Instructions for the task | Please write out all the entries exactly, without the pictures.

The data |
+-------+
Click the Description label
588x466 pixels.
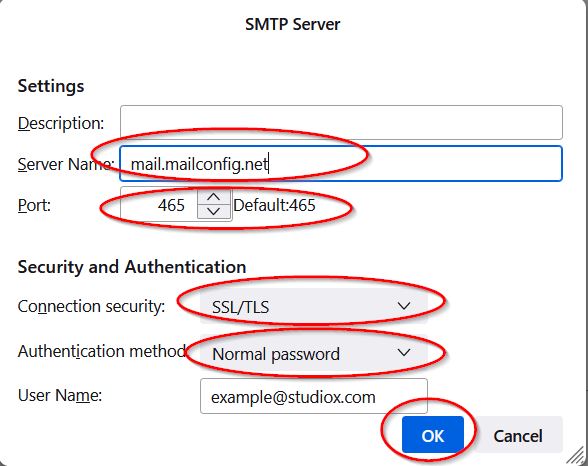coord(61,123)
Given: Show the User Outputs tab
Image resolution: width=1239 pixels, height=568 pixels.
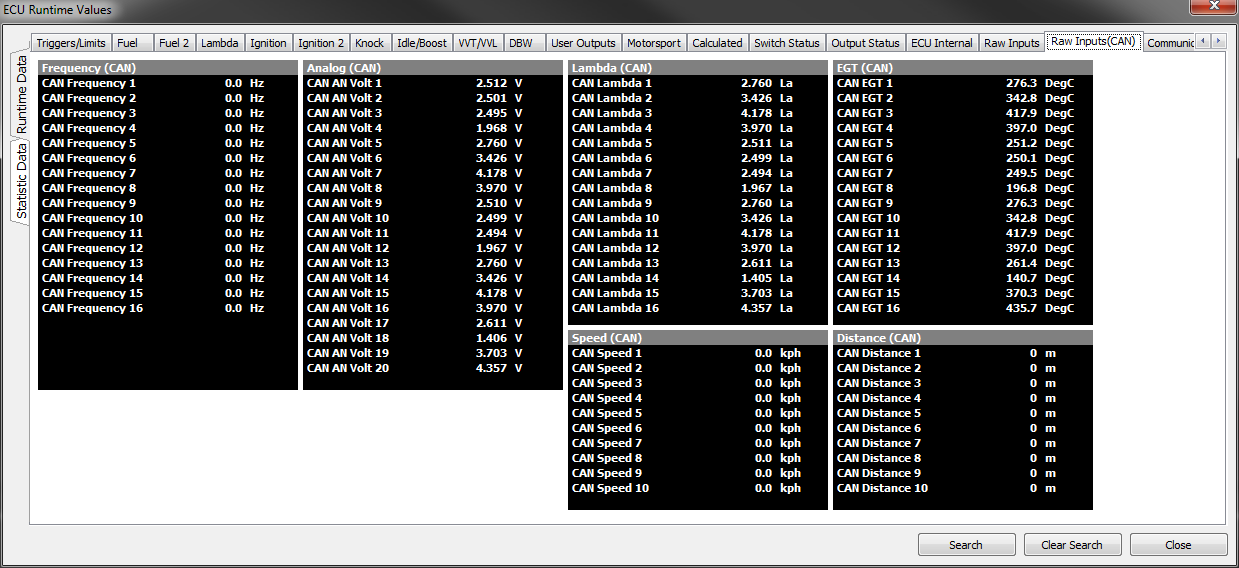Looking at the screenshot, I should point(583,43).
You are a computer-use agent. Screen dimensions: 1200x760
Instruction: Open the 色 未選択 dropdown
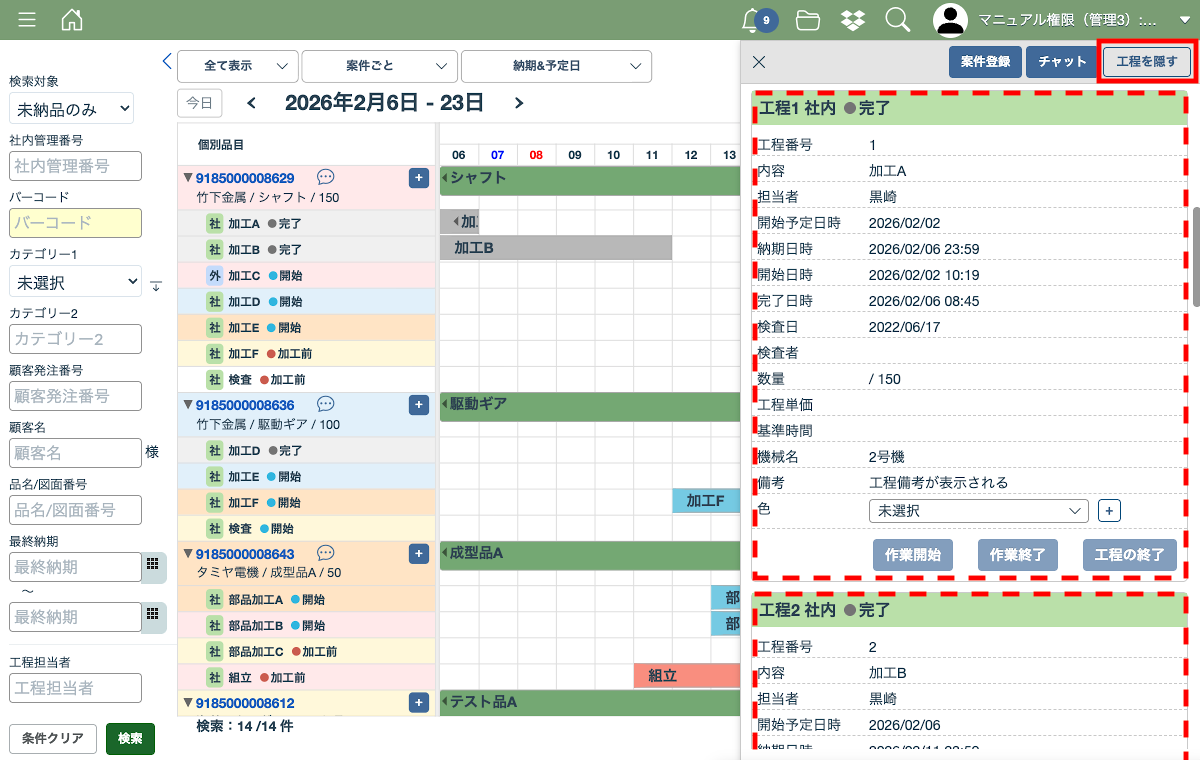coord(978,511)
+-------+
Solution to the exercise |
Click the Description label
588x466 pixels.
coord(61,123)
Given: Show the User Outputs tab
Image resolution: width=1239 pixels, height=568 pixels.
Looking at the screenshot, I should point(583,43).
You are a computer-use agent. Screen dimensions: 1200x760
Instruction: Open the 色 未選択 dropdown
coord(978,511)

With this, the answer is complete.